May 3, 2004, 09:22 AM
Howdy BeLikeTrey,

Sounds like the reloaded ammo is out of spec somewhere. If the bullet
doesn't seat dead straight and leaves a bulge on one side of the case, it can cause the problem in a minimum-spec chamber.

Brass that's been reloaded several times usually has rims that have enlarged a few thousandths due to flow caused by repeated firings.
That effectively increases extractor tension, which can stop the slide just short of battery.

Short leade in the chamber can also give a problem with certain bullet ogive
profiles. If the bullet touches the rifling before the slide is in battery, it can cause the problem that you're having. Seating the bullet .010 deeper
may correct it as long as it doesn't cause a pressure jump. Reduce the
charge 5% and work back up. You might try a heavier taper crimp.
Sometimes that's all it takes.

Overall cartridge length can also be a player...either too long or too short.

In the past 2-3 years, I've noticed a trend in pistol chambers being of
minimum dimensions, and particularly at the front, near the shoulder.
In these, if the ammo is slightly large due to crooked bullet seat, slightly
thick brass, or bullet diameter being at the high end of
can cause an occasional return to battery failure.

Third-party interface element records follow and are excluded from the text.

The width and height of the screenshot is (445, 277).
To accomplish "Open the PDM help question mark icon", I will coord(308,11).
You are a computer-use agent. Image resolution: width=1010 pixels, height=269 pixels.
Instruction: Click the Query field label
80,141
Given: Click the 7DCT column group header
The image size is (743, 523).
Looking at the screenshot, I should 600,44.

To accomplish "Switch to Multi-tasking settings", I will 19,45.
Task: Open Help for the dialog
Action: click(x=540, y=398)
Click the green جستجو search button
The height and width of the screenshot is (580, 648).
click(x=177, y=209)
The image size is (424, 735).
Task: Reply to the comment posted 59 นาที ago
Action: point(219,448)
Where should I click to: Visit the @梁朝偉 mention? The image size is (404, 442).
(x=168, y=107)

You can have the chamber finish reamed to gain a little clearance, and/or
clean up a possible out-of-round condition. Whether it's worth the cost
to allow reliable use of reloads is a consideration that you'll have to weigh
for yourself.



May 4, 2004, 10:39 PM
'Bout damn time you got that pistola....... :D

May 5, 2004, 02:16 PM
I apreciate the info! I'll have the barrel checked and possibly polished out a little. This isn't exactly a target pistol so I'd like the ability for variety. Thanks and I am willing to bet that what you said about the low end of the tolerance scale is where my pistol is at. Thanks again!